> [Instructions to follow]: Transcribe each of the entries below word for word. Omit the pictures from your transcription.

[Dataset excerpts]
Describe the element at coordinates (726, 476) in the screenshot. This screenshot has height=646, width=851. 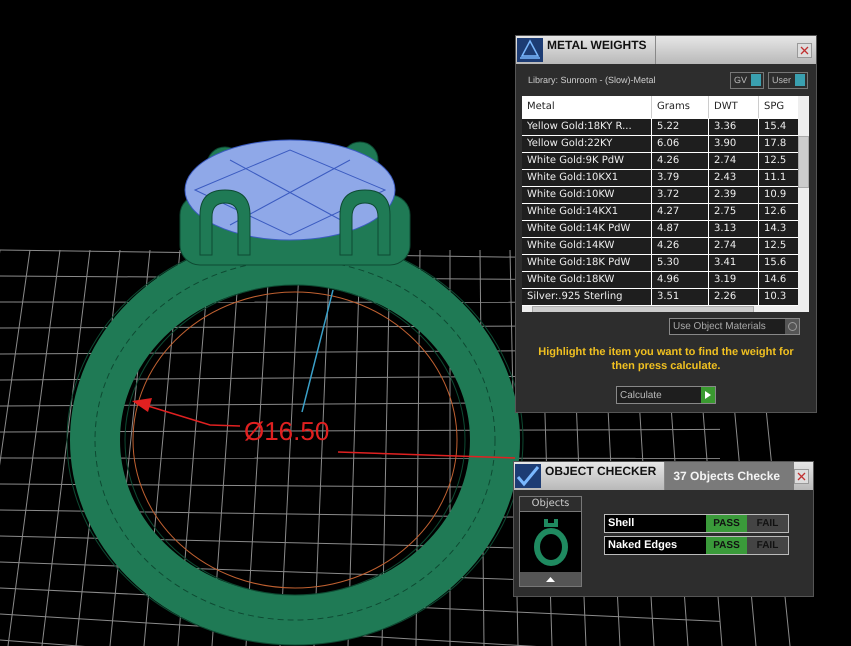
I see `objects-checked-status: 37 Objects Checke` at that location.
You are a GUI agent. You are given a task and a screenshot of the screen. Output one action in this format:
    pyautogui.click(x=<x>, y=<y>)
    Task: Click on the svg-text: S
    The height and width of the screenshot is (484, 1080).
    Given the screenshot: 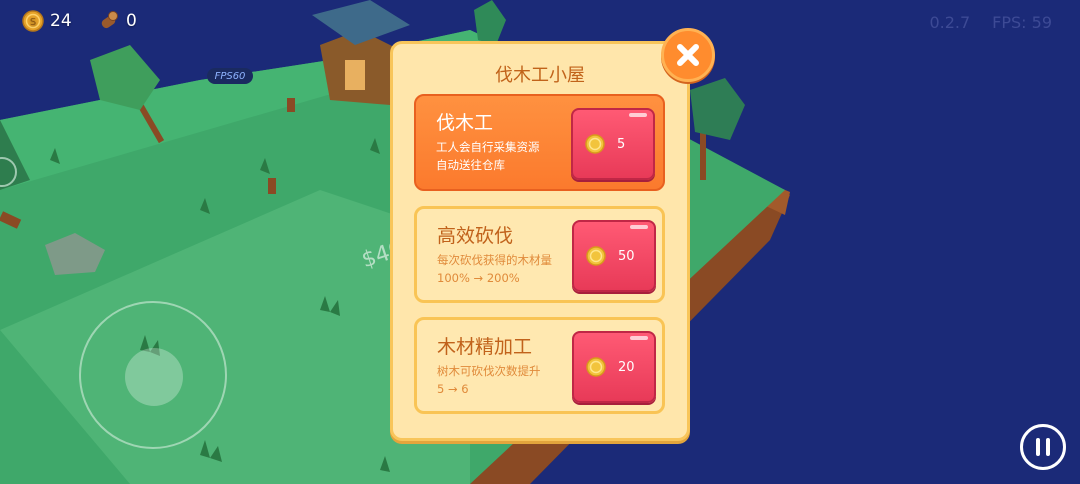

> [Solution for this problem]:
Describe the element at coordinates (726, 476) in the screenshot. This screenshot has height=646, width=851. 
I see `objects-checked-status: 37 Objects Checke` at that location.
You are a GUI agent. You are given a task and a screenshot of the screen. Output one action in this format:
    pyautogui.click(x=<x>, y=<y>)
    Task: Click on the svg-text: S
    The height and width of the screenshot is (484, 1080).
    Given the screenshot: 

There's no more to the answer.